=== Begin Enclosure ===

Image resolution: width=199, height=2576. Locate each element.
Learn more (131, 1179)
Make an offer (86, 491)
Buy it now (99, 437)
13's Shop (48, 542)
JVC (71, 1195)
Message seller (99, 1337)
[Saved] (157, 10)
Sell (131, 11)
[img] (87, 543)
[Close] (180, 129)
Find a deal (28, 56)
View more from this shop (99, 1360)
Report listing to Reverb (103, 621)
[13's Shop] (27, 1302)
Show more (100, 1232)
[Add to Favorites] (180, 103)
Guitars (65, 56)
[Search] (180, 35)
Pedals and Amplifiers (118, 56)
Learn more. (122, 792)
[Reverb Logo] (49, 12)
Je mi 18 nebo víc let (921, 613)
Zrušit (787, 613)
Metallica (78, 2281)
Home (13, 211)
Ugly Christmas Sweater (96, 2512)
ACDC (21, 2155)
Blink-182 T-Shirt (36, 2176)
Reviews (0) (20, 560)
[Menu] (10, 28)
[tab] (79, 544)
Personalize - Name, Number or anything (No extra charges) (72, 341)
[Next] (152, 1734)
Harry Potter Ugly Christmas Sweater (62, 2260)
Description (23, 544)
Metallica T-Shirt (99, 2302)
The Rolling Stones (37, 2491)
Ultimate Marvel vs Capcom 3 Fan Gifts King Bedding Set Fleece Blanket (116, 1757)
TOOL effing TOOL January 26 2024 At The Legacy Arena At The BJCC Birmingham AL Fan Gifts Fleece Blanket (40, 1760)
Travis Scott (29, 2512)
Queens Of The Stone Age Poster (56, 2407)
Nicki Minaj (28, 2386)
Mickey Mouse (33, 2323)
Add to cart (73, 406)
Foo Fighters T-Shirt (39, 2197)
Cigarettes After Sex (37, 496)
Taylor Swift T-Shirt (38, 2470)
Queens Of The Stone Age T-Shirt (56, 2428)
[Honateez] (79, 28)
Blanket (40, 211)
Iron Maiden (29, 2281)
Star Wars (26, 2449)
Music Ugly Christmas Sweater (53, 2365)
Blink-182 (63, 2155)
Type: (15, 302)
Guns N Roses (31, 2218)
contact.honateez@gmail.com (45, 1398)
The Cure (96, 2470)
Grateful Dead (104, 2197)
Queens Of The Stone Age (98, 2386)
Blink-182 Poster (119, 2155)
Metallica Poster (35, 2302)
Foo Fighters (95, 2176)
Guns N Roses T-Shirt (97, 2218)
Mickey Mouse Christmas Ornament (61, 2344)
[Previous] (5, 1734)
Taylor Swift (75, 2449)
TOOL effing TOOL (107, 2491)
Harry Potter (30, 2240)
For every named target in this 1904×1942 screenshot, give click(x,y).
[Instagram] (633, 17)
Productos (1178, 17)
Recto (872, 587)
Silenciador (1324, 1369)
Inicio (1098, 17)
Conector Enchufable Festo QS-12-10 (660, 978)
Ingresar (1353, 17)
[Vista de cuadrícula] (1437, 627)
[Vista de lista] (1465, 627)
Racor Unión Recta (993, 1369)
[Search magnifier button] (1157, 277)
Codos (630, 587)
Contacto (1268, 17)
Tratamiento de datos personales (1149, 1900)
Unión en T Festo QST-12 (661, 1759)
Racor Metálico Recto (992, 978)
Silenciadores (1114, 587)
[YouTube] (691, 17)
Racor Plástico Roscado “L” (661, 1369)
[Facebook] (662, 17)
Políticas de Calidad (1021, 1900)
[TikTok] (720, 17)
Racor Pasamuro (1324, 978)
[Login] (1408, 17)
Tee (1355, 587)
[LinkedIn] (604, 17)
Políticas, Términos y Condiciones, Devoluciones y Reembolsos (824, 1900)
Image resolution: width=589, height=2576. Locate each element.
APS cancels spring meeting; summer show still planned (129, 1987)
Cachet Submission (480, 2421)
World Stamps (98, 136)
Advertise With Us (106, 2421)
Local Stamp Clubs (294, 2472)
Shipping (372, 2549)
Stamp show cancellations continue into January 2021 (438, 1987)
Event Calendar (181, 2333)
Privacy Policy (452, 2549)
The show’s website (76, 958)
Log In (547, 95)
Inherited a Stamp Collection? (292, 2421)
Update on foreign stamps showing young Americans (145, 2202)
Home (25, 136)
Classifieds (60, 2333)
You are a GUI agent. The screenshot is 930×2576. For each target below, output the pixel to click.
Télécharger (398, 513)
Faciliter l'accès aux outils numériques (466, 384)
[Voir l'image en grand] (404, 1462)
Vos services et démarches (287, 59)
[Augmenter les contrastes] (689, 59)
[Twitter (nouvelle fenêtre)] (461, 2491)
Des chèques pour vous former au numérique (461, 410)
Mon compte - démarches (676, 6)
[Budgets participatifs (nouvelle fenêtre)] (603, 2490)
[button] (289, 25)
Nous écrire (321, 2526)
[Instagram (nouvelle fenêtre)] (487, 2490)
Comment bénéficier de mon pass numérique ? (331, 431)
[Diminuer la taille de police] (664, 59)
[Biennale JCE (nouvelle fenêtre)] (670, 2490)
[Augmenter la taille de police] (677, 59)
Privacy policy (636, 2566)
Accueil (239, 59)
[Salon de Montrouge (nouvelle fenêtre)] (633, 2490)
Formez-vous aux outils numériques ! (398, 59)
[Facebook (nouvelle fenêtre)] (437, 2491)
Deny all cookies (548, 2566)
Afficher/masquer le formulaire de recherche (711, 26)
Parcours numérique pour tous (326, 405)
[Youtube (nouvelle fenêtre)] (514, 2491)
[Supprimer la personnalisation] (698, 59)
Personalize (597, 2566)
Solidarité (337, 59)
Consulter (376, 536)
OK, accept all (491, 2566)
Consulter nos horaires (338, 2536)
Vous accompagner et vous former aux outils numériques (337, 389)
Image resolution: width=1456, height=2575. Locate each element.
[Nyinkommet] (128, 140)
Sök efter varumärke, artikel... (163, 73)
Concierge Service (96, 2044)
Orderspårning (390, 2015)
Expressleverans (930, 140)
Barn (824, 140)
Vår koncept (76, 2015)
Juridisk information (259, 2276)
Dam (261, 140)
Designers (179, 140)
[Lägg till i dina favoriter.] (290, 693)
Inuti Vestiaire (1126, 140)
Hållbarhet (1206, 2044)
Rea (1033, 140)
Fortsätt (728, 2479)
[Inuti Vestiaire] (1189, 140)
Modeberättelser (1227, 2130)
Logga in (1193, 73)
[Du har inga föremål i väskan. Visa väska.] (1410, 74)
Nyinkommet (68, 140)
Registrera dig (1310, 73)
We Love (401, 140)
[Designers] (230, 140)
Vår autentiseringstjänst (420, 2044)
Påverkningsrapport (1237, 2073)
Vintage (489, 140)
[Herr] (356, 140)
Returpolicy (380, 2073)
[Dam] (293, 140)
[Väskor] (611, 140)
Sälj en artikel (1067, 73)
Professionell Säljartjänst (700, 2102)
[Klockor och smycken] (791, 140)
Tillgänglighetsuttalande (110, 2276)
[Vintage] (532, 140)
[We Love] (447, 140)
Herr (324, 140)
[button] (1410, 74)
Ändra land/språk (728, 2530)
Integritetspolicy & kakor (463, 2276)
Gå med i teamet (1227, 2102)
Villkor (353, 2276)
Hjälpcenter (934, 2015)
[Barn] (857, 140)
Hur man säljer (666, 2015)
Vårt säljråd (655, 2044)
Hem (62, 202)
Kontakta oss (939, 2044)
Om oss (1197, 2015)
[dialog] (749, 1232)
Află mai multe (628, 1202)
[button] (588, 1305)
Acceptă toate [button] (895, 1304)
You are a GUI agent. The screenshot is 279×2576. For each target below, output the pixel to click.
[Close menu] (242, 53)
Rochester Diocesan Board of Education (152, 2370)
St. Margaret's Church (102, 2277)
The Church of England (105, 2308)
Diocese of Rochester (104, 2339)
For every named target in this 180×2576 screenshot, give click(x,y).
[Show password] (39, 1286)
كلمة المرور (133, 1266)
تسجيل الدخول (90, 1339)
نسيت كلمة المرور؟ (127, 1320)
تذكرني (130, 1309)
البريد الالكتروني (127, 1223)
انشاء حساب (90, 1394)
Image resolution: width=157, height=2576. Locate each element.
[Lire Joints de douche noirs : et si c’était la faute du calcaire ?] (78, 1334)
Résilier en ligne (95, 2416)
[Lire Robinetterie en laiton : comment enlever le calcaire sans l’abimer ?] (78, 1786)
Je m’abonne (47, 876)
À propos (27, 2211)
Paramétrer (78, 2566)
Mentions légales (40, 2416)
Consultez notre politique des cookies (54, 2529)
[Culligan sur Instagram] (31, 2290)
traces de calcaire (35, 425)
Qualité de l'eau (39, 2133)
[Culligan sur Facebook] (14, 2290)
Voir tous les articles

=== End Enclosure ===

#### [Exercise brief]
Give an exact copy of the lines above, from the top of the records to the line that contains "[Search] (180, 35)", taking in both ends.

#### [Written response]
Image resolution: width=199, height=2576. Locate each element.
Learn more (131, 1179)
Make an offer (86, 491)
Buy it now (99, 437)
13's Shop (48, 542)
JVC (71, 1195)
Message seller (99, 1337)
[Saved] (157, 10)
Sell (131, 11)
[img] (87, 543)
[Close] (180, 129)
Find a deal (28, 56)
View more from this shop (99, 1360)
Report listing to Reverb (103, 621)
[13's Shop] (27, 1302)
Show more (100, 1232)
[Add to Favorites] (180, 103)
Guitars (65, 56)
[Search] (180, 35)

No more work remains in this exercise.